- [EXERCISE DATA]:
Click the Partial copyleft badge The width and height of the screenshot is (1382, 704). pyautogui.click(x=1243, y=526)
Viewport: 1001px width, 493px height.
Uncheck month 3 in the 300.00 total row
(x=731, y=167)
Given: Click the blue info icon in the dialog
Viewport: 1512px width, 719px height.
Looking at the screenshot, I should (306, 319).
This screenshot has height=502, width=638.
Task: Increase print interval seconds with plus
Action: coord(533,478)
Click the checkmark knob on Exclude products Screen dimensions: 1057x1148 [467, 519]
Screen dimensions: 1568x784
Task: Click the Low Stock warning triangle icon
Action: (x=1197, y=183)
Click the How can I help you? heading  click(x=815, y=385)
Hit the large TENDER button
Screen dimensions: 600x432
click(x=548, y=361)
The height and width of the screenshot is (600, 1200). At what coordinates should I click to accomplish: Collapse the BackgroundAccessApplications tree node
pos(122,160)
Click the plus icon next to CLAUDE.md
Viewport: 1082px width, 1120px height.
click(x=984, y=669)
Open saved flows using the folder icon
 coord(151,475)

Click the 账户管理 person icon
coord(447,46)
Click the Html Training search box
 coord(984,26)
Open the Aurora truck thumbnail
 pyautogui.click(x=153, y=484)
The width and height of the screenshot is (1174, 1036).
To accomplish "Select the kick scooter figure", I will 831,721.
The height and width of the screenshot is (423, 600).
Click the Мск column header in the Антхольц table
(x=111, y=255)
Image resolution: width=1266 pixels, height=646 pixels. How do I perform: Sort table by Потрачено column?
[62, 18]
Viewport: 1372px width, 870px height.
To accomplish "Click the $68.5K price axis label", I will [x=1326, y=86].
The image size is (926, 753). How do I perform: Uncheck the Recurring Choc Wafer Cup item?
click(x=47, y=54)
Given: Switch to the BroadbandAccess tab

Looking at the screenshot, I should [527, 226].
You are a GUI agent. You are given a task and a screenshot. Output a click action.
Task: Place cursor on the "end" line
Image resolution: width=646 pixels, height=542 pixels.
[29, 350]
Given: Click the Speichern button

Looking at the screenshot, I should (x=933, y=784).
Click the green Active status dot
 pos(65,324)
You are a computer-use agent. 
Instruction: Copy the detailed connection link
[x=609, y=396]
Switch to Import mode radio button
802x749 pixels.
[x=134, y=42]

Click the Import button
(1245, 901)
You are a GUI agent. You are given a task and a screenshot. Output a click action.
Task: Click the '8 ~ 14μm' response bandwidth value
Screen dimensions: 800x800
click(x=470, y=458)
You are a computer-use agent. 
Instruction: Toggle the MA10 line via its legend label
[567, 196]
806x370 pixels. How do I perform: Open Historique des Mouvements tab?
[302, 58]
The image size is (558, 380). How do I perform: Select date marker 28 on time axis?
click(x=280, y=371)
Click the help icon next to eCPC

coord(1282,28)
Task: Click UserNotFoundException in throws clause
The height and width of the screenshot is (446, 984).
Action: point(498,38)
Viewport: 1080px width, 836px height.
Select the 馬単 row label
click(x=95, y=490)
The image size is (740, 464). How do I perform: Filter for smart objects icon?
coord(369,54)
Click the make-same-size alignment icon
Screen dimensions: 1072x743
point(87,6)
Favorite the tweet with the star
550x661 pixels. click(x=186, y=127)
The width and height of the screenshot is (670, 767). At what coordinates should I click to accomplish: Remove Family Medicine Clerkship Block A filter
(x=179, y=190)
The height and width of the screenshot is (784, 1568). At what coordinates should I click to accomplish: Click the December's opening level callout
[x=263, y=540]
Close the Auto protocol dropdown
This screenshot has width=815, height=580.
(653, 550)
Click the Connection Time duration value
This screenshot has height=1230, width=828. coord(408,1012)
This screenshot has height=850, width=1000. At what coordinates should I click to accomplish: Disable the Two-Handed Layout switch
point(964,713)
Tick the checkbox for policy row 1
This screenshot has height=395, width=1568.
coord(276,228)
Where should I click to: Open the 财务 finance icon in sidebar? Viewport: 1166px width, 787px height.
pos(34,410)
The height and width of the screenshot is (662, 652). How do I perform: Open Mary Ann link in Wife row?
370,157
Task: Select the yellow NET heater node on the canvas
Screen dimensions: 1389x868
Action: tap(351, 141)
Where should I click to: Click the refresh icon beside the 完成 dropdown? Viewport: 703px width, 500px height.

- [WORK REQUIRED]:
All of the data above must be repeated exactly.

- [TASK ANSWER]:
Click the Partial copyleft badge The width and height of the screenshot is (1382, 704). pyautogui.click(x=1243, y=526)
Viewport: 1001px width, 493px height.
Uncheck month 3 in the 300.00 total row
(x=731, y=167)
Given: Click the blue info icon in the dialog
Viewport: 1512px width, 719px height.
Looking at the screenshot, I should (306, 319).
This screenshot has height=502, width=638.
Task: Increase print interval seconds with plus
Action: coord(533,478)
Click the checkmark knob on Exclude products Screen dimensions: 1057x1148 [467, 519]
Screen dimensions: 1568x784
Task: Click the Low Stock warning triangle icon
Action: (x=1197, y=183)
Click the How can I help you? heading  click(x=815, y=385)
Hit the large TENDER button
Screen dimensions: 600x432
click(x=548, y=361)
The height and width of the screenshot is (600, 1200). At what coordinates should I click to accomplish: Collapse the BackgroundAccessApplications tree node
pos(122,160)
Click the plus icon next to CLAUDE.md
Viewport: 1082px width, 1120px height.
click(x=984, y=669)
Open saved flows using the folder icon
 coord(151,475)

Click the 账户管理 person icon
coord(447,46)
Click the Html Training search box
 coord(984,26)
Open the Aurora truck thumbnail
 pyautogui.click(x=153, y=484)
The width and height of the screenshot is (1174, 1036).
To accomplish "Select the kick scooter figure", I will 831,721.
The height and width of the screenshot is (423, 600).
Click the Мск column header in the Антхольц table
(x=111, y=255)
Image resolution: width=1266 pixels, height=646 pixels. How do I perform: Sort table by Потрачено column?
[62, 18]
Viewport: 1372px width, 870px height.
To accomplish "Click the $68.5K price axis label", I will [x=1326, y=86].
The image size is (926, 753). How do I perform: Uncheck the Recurring Choc Wafer Cup item?
click(x=47, y=54)
Given: Switch to the BroadbandAccess tab

Looking at the screenshot, I should [527, 226].
You are a GUI agent. You are given a task and a screenshot. Output a click action.
Task: Place cursor on the "end" line
Image resolution: width=646 pixels, height=542 pixels.
[29, 350]
Given: Click the Speichern button

Looking at the screenshot, I should (x=933, y=784).
Click the green Active status dot
 pos(65,324)
You are a computer-use agent. 
Instruction: Copy the detailed connection link
[x=609, y=396]
Switch to Import mode radio button
802x749 pixels.
[x=134, y=42]

Click the Import button
(1245, 901)
You are a GUI agent. You are given a task and a screenshot. Output a click action.
Task: Click the '8 ~ 14μm' response bandwidth value
Screen dimensions: 800x800
click(x=470, y=458)
You are a computer-use agent. 
Instruction: Toggle the MA10 line via its legend label
[567, 196]
806x370 pixels. How do I perform: Open Historique des Mouvements tab?
[302, 58]
The image size is (558, 380). How do I perform: Select date marker 28 on time axis?
click(x=280, y=371)
Click the help icon next to eCPC

coord(1282,28)
Task: Click UserNotFoundException in throws clause
The height and width of the screenshot is (446, 984).
Action: point(498,38)
Viewport: 1080px width, 836px height.
Select the 馬単 row label
click(x=95, y=490)
The image size is (740, 464). How do I perform: Filter for smart objects icon?
coord(369,54)
Click the make-same-size alignment icon
Screen dimensions: 1072x743
point(87,6)
Favorite the tweet with the star
550x661 pixels. click(x=186, y=127)
The width and height of the screenshot is (670, 767). At what coordinates should I click to accomplish: Remove Family Medicine Clerkship Block A filter
(x=179, y=190)
The height and width of the screenshot is (784, 1568). At what coordinates should I click to accomplish: Click the December's opening level callout
[x=263, y=540]
Close the Auto protocol dropdown
This screenshot has width=815, height=580.
(653, 550)
Click the Connection Time duration value
This screenshot has height=1230, width=828. coord(408,1012)
This screenshot has height=850, width=1000. At what coordinates should I click to accomplish: Disable the Two-Handed Layout switch
point(964,713)
Tick the checkbox for policy row 1
This screenshot has height=395, width=1568.
coord(276,228)
Where should I click to: Open the 财务 finance icon in sidebar? Viewport: 1166px width, 787px height.
pos(34,410)
The height and width of the screenshot is (662, 652). How do I perform: Open Mary Ann link in Wife row?
370,157
Task: Select the yellow NET heater node on the canvas
Screen dimensions: 1389x868
Action: tap(351, 141)
Where should I click to: Click the refresh icon beside the 完成 dropdown? Viewport: 703px width, 500px height.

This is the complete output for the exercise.